━━━━━ Given data ━━━━━

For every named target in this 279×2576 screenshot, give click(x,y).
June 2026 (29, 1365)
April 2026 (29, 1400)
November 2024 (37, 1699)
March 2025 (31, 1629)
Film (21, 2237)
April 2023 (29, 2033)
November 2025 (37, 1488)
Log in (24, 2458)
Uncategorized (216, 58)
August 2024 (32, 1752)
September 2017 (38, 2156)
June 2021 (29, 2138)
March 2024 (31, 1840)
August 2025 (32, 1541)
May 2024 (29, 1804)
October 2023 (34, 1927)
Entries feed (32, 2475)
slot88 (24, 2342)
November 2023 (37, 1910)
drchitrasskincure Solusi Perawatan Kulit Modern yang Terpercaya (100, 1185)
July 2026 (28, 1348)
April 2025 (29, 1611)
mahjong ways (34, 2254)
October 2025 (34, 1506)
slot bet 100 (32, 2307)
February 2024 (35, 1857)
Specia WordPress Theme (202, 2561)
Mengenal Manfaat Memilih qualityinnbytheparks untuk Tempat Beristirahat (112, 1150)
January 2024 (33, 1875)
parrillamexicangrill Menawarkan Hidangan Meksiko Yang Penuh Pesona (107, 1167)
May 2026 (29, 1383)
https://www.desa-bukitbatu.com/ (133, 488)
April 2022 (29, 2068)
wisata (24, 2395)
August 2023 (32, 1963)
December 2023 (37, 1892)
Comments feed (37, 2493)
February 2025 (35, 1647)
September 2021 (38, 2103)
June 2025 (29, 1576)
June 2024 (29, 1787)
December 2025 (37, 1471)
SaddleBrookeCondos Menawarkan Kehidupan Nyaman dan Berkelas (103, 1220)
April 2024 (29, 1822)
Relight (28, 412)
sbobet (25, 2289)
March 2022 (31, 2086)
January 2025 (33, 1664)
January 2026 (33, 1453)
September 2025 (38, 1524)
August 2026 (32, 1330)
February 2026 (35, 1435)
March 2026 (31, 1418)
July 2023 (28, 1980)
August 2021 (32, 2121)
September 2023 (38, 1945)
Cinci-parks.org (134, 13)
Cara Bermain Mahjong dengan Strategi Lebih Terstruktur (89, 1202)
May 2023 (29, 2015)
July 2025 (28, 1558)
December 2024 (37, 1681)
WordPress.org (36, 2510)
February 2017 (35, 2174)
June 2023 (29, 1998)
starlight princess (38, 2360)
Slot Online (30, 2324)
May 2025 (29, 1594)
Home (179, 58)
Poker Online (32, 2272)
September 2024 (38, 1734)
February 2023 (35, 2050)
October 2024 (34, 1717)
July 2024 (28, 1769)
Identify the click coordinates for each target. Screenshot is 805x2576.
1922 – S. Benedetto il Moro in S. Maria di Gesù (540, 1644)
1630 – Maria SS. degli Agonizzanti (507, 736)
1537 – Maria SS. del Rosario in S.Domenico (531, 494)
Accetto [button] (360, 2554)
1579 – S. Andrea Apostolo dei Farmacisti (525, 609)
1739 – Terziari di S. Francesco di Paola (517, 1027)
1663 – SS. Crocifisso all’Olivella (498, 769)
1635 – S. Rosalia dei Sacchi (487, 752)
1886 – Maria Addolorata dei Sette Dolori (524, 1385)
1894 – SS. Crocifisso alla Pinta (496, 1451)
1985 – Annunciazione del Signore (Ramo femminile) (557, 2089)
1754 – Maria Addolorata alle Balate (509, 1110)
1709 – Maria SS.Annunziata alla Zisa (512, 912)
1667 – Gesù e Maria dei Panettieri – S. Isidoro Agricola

━━━━━

■ Work required: Reproduce all of the entries verbatim.

■ Exercise output:
For every named target in this 279×2576 screenshot, give click(x,y).
June 2026 (29, 1365)
April 2026 (29, 1400)
November 2024 (37, 1699)
March 2025 (31, 1629)
Film (21, 2237)
April 2023 (29, 2033)
November 2025 (37, 1488)
Log in (24, 2458)
Uncategorized (216, 58)
August 2024 (32, 1752)
September 2017 (38, 2156)
June 2021 (29, 2138)
March 2024 (31, 1840)
August 2025 (32, 1541)
May 2024 (29, 1804)
October 2023 (34, 1927)
Entries feed (32, 2475)
slot88 (24, 2342)
November 2023 (37, 1910)
drchitrasskincure Solusi Perawatan Kulit Modern yang Terpercaya (100, 1185)
July 2026 (28, 1348)
April 2025 (29, 1611)
mahjong ways (34, 2254)
October 2025 (34, 1506)
slot bet 100 (32, 2307)
February 2024 (35, 1857)
Specia WordPress Theme (202, 2561)
Mengenal Manfaat Memilih qualityinnbytheparks untuk Tempat Beristirahat (112, 1150)
January 2024 (33, 1875)
parrillamexicangrill Menawarkan Hidangan Meksiko Yang Penuh Pesona (107, 1167)
May 2026 (29, 1383)
https://www.desa-bukitbatu.com/ (133, 488)
April 2022 (29, 2068)
wisata (24, 2395)
August 2023 (32, 1963)
December 2023 (37, 1892)
Comments feed (37, 2493)
February 2025 (35, 1647)
September 2021 (38, 2103)
June 2025 (29, 1576)
June 2024 (29, 1787)
December 2025 (37, 1471)
SaddleBrookeCondos Menawarkan Kehidupan Nyaman dan Berkelas (103, 1220)
April 2024 (29, 1822)
Relight (28, 412)
sbobet (25, 2289)
March 2022 (31, 2086)
January 2025 (33, 1664)
January 2026 (33, 1453)
September 2025 (38, 1524)
August 2026 (32, 1330)
February 2026 (35, 1435)
March 2026 (31, 1418)
July 2023 (28, 1980)
August 2021 (32, 2121)
September 2023 (38, 1945)
Cinci-parks.org (134, 13)
Cara Bermain Mahjong dengan Strategi Lebih Terstruktur (89, 1202)
May 2023 (29, 2015)
July 2025 (28, 1558)
December 2024 (37, 1681)
WordPress.org (36, 2510)
February 2017 (35, 2174)
June 2023 (29, 1998)
starlight princess (38, 2360)
Slot Online (30, 2324)
May 2025 (29, 1594)
Home (179, 58)
Poker Online (32, 2272)
September 2024 (38, 1734)
February 2023 (35, 2050)
October 2024 (34, 1717)
July 2024 (28, 1769)
Identify the click coordinates for each target. Screenshot is 805x2576.
1922 – S. Benedetto il Moro in S. Maria di Gesù (540, 1644)
1630 – Maria SS. degli Agonizzanti (507, 736)
1537 – Maria SS. del Rosario in S.Domenico (531, 494)
Accetto [button] (360, 2554)
1579 – S. Andrea Apostolo dei Farmacisti (525, 609)
1739 – Terziari di S. Francesco di Paola (517, 1027)
1663 – SS. Crocifisso all’Olivella (498, 769)
1635 – S. Rosalia dei Sacchi (487, 752)
1886 – Maria Addolorata dei Sette Dolori (524, 1385)
1894 – SS. Crocifisso alla Pinta (496, 1451)
1985 – Annunciazione del Signore (Ramo femminile) (557, 2089)
1754 – Maria Addolorata alle Balate (509, 1110)
1709 – Maria SS.Annunziata alla Zisa (512, 912)
1667 – Gesù e Maria dei Panettieri – S. Isidoro Agricola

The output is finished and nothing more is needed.